Continue up the body: calves, thighs, glutes, abdomen, chest, arms, hands, shoulders, neck, face.
Spend 5–10 seconds tensing, then releasing each group.
Why it can help:
You are teaching your body to distinguish between tension and release and giving it a structured way to discharge stored stress.[therapywisdom]
Technique 5: Pendulation (Moving Between Activation and Resource)
Somatic Experiencing founder Peter Levine describes “pendulation” as gently shifting awareness between sensations of distress and sensations of relative ease or neutrality.[etheses.whiterose.ac]
How to practice:
First, notice where you feel political anxiety in your body (for example, tight chest, clenched jaw, heaviness in the belly).
Stay with those sensations for 10–20 seconds, simply observing without trying to fix them.
Then, shift your attention to a part of your body that feels more neutral or comfortable (such as your hands, feet, or the support of the chair).
Notice that sensation for 10–20 seconds.
Move your focus back and forth a few times between the two.
Why it can help:
Pendulation helps your nervous system learn that it can come into contact with discomfort and also return to sensations of stability, rather than feeling trapped in one state.[etheses.whiterose.ac]
Art Therapy Practice: Giving Political Overwhelm a Place to Go
Art‑making offers a way to move political intensity out of your body and into an image that you can see, touch, and relate to.[aclientfirst]
You will need:
Paper
Markers, crayons, or paint
About 20 minutes
Step 1: Put the overwhelm on paper (5 minutes)
On the first page, let your political overwhelm take any visual form it wants—scribbles, jagged lines, dense blocks of color, overlapping shapes. The goal is expression, not aesthetics. As you work, imagine you are letting some of what you have been holding inside move onto the page.[aclientfirst]
Step 2: Draw a holding shape or boundary (5 minutes)
On a new sheet, create an image that feels containing: this might be a circle, a box, a room, a landscape, or any shape that feels like it can hold intensity without being wiped out by it. This drawing represents your capacity, your boundaries, or the support around you.[aclientfirst]
Step 3: Explore how the images relate (10 minutes)
Next, experiment with how these two images interact. You might place or tape the “overwhelm” drawing inside the containing image, overlap them, or create a third image where both the chaotic marks and a grounded figure or space appear together. As you do this, notice what happens in your body—whether tension, breath, or emotion shifts in any way.[aclientfirst]

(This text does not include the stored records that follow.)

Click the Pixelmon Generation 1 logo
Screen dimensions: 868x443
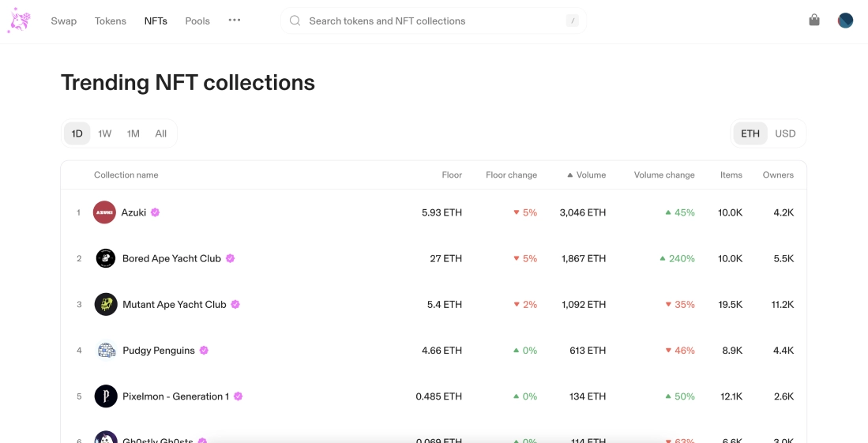tap(106, 396)
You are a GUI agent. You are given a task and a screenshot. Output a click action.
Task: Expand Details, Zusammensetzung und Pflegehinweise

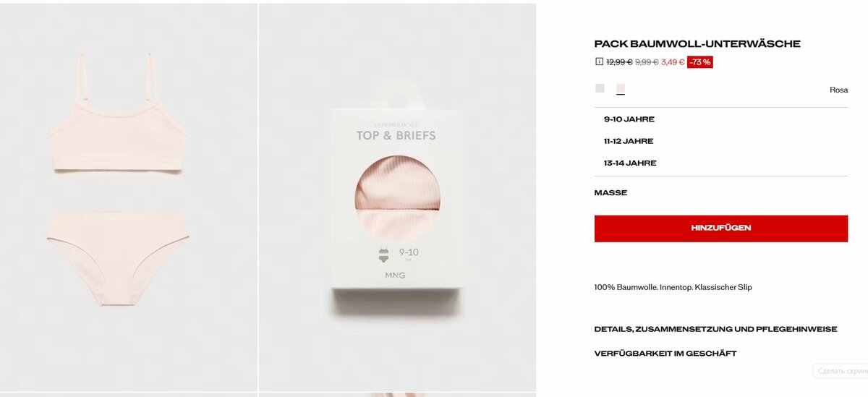[715, 329]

Practical Strategies for Sustainable Political Engagement
Somatic practices are most effective when paired with concrete choices about how and when you engage with politics.[apa]
1. Set Boundaries with News and Social Media
Surveys report that 72% of respondents say social media and news coverage contribute to their election anxiety, and more than half (54%) consciously limit exposure to manage stress.[prnewswire]
You might experiment with:
Choosing specific windows to check the news (for example, once in the morning and once in the evening).
Setting a timer for 10–20 minutes when you open news or social apps.
Doing a brief grounding or breath practice before you look at political content.
Moving, stretching, or using bilateral tapping after you close the app to help your body process what you saw.
2. Channel Anxiety into Action
For many people, transforming distress into meaningful action restores a sense of agency.[colorado]
Possible forms of action include:
Volunteering with organizations that align with your values.
Attending local meetings, teach‑ins, or community gatherings.
Participating in mutual aid efforts.
Donating time or money to causes that matter to you.
Action can help shift a “freeze” state into more empowered mobilization, but sustainable activism depends on cycles of engagement and rest, not constant activation.[colorado]
3. Prioritize Community Over Isolation
Clinicians and community reports note that political polarization can intensify loneliness and social withdrawal. Being in community with others who share your values or experiences can buffer against political anxiety.[meadowsllc]
You might:
Join affinity groups, support spaces, or community organizations where you feel a sense of shared purpose.
Choose a few trusted people for political conversations and set limits with those who escalate your anxiety or reactivity.
Allow yourself to have different levels of closeness and different topics with different people.
4. Know When to Step Back
A 2025 analysis drawing on Charlie Health data found that a large majority of clients reported that the political climate negatively affected their mental health, and many said they avoided political conversations to cope.[meadowsllc]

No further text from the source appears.